Почти сразу прекратился дождь, и выглянуло бледное, как лилия, солнце. Анатолий Дмитриевич сгреб кучку из жухлой травы и уселся на этот импровизированный пуфик. Корнет, чуть помедлив, плюхнулся рядом. Закатав рукав шинели, он принялся бережно разматывать посеревший от времени бинт на запястье.
– Никак не заживет, гноится, – сказал он.
Под бинтом, с внутренней стороны, воспалилась свежая татуировка «За Бога, Царя и Отечество», выполненная старославянской вязью. Припухшие буквы, казалось, всего лишь повторяли причудливый контур вены.

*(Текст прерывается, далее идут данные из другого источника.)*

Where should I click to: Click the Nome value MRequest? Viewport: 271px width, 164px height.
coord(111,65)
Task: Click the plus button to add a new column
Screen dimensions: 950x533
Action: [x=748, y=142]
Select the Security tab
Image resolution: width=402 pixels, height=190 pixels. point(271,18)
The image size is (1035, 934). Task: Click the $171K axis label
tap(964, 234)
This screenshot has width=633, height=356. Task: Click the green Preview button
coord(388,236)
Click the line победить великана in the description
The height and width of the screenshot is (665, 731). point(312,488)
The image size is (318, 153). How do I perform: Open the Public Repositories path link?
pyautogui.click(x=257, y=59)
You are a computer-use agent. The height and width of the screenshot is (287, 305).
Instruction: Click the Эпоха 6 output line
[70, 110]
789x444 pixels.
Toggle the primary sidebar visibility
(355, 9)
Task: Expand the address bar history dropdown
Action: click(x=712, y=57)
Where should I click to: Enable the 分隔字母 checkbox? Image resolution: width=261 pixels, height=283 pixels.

«Зачем это?» – шевелилась в мозгу Анатолия Дмитриевича ленивая мысль, пока он не сообразил, что у него самого точно такая же татуировка. Он попытался вспомнить, кто из офицеров внес эту пиратскую моду колоть на руке надписи, но так и не смог.
– Вы, знаете, к фельдшеру сходите, пусть он вам йодом смажет, – сказал вдруг Анатолий Дмитриевич. – У меня тоже, в свое время, долго заживало. Иглу хорошо дезинфицировали?
– В котелке кипятил, – хмуро сказал корнет, осторожно пробуя рану языком.
– Тогда странно, – поручик отвернулся и замолчал. «Боже мой, – с отвращением мелькнуло у него в голове, – откуда эта чудовищная пошлость? Татуировка, и весь наш разговор…» Вслух он сказал: – Вы лучше не слюной, а портвейном – какой ни есть, а все-таки спирт.
– А я бы не догадался, вот спасибо, – спохватился корнет, отцепляя флягу.
– И в пробочку налейте, так удобнее будет…
– Благодарю… Кстати, господин поручик, не желаете еще по глоточку?
– С удовольствием.
Корнет вытащил из кармана носовой платок и занялся обработкой раны. Намотав угол платка на палец, он обмакнул его в портвейне, а потом провел мокрую полосу.
Анатолий Дмитриевич, у которого после второй пробы обуглились все внутренности, тупо рассматривал собственную руку, украшенную витым темно-фиолетовым лозунгом.